FTTN: Feature-Targeted Testing for Numerical Properties of NVIDIA & AMD Matrix Accelerators

Manufacturers can balance cost considerations with supporting more demanding rounding modes by carefully evaluating the trade-offs between hardware complexity and precision requirements. Implementing more demanding rounding modes, such as round-to-nearest ties to even (RTN-TE), often requires additional resources in terms of extra precision bits and intricate circuitry to handle complex arithmetic operations. To manage costs while still meeting the demands for precise floating-point arithmetic, manufacturers may opt for a tiered approach where different GPUs within their product lineup offer varying levels of support for advanced rounding modes. For example, they might reserve full support for RTN-TE only on high-end models that cater to applications requiring utmost accuracy, while lower-tier GPUs could utilize simpler rounding schemes like truncation or round towards zero. By strategically allocating resources based on market needs and performance targets, manufacturers can strike a balance between providing robust numerical capabilities and controlling production costs effectively.

The findings from the study have significant implications for developers working with mixed-precision algorithms like GMRES (Generalized Minimal Residual Method). Understanding the subtle differences in numerical behavior across various GPU architectures is crucial when porting code or designing algorithms that rely on precise floating-point computations. Developers need to be aware of potential variations in results due to differences in features such as subnormal handling, extra precision bit support, accumulation order control, and FMA unit width among GPUs. Failure to account for these discrepancies could lead to unexpected errors or inaccuracies in algorithm outputs when transitioning between different hardware platforms. For GMRES specifically, which involves iterative refinement techniques using matrix multiplications and updates similar to those demonstrated in the study's matrix multiplication example, developers must consider how GPU-specific characteristics impact computation results. Adjustments may be necessary to ensure consistent performance across diverse GPU architectures while maintaining numerical stability and accuracy.

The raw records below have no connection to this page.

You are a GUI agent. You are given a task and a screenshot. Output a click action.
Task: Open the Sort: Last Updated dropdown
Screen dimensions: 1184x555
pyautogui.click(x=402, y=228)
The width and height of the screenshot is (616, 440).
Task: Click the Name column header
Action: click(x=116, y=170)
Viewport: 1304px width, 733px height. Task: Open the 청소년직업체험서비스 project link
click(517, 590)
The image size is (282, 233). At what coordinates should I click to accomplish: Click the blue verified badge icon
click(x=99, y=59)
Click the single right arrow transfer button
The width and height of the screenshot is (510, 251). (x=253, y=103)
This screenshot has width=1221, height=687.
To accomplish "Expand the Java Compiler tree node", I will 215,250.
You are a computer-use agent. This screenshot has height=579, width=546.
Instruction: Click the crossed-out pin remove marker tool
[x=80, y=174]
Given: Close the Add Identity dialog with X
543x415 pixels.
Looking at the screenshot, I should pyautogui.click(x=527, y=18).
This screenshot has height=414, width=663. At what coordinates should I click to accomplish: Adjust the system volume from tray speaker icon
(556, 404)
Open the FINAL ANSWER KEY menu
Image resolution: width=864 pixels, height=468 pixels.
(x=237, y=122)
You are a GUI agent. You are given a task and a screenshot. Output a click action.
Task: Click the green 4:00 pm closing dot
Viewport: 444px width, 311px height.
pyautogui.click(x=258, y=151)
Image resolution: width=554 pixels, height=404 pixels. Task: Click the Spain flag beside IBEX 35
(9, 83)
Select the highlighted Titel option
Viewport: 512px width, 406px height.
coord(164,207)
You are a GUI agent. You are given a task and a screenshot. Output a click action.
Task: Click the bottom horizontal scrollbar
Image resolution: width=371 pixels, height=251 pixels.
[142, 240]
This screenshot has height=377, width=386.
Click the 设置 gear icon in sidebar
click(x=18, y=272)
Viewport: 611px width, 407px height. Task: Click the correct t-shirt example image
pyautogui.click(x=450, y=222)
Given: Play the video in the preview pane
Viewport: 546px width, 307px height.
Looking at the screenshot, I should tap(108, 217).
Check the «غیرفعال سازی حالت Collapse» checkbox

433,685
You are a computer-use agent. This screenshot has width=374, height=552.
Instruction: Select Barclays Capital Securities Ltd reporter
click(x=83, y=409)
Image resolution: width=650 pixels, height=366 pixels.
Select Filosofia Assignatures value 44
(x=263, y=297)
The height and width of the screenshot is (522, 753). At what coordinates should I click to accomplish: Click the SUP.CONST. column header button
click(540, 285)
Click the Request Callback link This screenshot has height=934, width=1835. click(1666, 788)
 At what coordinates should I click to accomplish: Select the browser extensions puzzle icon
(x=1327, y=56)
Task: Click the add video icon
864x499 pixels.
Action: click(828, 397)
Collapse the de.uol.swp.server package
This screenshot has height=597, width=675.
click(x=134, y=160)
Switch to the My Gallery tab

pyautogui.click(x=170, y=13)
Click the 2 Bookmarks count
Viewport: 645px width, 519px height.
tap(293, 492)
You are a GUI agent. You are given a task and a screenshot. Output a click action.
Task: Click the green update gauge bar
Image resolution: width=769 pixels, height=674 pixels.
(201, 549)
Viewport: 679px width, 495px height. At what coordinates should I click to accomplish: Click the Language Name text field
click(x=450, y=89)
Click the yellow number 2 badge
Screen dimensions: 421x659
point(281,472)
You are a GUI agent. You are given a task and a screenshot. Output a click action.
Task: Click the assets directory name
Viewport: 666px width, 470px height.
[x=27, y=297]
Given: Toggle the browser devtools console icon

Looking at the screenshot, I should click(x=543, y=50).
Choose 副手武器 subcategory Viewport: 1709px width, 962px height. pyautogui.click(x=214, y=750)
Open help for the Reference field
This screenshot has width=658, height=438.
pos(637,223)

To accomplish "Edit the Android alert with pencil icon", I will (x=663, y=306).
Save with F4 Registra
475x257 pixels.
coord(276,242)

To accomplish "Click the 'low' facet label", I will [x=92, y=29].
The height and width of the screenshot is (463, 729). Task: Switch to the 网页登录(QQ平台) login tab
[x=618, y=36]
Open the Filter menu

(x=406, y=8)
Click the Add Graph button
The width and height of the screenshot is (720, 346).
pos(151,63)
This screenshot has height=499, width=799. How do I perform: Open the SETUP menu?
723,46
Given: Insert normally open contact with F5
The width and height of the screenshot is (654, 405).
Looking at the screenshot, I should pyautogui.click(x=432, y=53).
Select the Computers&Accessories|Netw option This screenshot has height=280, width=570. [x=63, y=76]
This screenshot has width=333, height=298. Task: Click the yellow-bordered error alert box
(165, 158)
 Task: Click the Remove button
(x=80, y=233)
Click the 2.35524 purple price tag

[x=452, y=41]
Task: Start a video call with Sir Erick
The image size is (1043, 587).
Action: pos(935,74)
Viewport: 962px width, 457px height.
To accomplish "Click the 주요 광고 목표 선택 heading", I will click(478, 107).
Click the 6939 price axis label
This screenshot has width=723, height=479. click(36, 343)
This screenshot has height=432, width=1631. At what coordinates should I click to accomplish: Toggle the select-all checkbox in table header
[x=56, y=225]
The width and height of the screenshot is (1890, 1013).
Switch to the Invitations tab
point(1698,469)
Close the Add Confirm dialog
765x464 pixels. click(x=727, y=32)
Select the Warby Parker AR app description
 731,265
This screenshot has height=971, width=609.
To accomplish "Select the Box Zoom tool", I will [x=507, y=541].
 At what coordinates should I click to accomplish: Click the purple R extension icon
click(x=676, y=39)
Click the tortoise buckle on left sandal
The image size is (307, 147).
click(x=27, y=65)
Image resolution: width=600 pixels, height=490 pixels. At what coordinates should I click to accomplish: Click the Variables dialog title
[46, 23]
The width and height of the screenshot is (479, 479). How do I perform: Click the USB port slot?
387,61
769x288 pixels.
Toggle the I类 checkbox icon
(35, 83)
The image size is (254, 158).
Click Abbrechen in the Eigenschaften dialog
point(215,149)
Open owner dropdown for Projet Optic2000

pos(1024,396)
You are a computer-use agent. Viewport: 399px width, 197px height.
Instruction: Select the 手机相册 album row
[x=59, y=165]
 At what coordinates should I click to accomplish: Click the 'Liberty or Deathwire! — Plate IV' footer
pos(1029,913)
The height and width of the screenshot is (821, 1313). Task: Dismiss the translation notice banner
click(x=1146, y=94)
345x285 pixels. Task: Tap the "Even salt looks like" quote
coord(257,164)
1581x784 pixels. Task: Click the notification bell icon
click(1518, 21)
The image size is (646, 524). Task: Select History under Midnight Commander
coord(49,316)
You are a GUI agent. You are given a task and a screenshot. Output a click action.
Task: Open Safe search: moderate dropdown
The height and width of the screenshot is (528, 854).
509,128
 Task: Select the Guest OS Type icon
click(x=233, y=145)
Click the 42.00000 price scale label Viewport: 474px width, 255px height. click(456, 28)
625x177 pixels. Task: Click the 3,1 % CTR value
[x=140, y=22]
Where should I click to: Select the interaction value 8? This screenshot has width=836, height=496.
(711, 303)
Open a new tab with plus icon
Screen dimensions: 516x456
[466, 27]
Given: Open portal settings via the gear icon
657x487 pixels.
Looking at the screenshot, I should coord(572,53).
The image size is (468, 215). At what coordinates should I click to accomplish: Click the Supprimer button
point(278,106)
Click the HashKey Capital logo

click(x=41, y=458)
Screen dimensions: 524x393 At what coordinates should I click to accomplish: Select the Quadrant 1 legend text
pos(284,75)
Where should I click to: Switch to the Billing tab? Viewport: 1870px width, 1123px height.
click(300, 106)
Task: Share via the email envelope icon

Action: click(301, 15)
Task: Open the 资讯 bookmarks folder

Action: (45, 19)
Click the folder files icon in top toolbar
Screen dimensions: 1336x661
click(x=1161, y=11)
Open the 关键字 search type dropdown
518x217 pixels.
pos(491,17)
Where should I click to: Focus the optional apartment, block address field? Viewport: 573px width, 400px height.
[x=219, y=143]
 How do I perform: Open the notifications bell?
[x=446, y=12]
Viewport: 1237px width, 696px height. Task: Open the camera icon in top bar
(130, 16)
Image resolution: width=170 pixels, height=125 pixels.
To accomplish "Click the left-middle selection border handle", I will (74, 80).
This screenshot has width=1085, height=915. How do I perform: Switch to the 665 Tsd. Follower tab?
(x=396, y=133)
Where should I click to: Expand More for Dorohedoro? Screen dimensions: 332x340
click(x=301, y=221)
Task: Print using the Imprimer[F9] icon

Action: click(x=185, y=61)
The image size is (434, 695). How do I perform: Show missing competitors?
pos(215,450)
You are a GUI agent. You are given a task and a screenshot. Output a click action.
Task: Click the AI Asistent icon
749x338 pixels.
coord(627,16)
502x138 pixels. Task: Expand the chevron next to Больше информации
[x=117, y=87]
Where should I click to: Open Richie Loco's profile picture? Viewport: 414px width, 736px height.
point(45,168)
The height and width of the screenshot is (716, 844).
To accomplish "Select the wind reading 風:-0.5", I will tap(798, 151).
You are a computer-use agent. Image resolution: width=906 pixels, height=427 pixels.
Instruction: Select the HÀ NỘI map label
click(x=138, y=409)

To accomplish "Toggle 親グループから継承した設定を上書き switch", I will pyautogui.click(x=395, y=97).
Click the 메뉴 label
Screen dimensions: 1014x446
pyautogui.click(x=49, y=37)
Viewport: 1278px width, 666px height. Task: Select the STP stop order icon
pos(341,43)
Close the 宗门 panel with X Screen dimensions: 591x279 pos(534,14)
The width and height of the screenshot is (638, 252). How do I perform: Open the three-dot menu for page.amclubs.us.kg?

Formal methods can play a crucial role in generalizing and enhancing the discriminatory tests developed in this study by providing rigorous mathematical frameworks for verifying correctness properties of floating-point computations across different GPUs. Here are some ways formal methods could be applied: Property Specification: Formal specifications can define desired properties related to IEEE floating-point standards compliance, ensuring that tests cover essential aspects like subnormal number handling, rounding modes consistency, accumulation order control verification systematically. Model Checking: By creating formal models representing GPU architectures' numerical behaviors under specific conditions (e.g., input ranges), developers can use model checking techniques to exhaustively analyze all possible states and transitions within these models against defined properties. Theorem Proving: Utilizing theorem proving tools allows developers to formally prove mathematical assertions about floating-point operations' correctness under varying scenarios encountered during testing procedures. Abstraction Techniques: Abstract interpretation techniques enable simplification of complex numerical behaviors into more manageable representations without losing critical information needed for discrimination testing purposes. Automated Testing: Formal methods facilitate automated test generation based on specified properties derived from formal models or proofs, streamlining the process of identifying feature differences impacting computational results efficiently. By integrating formal methods into test development workflows, researchers can establish a solid foundation for comprehensive analysis of GPU-specific numeric features while ensuring robustness and reliability across diverse hardware environments.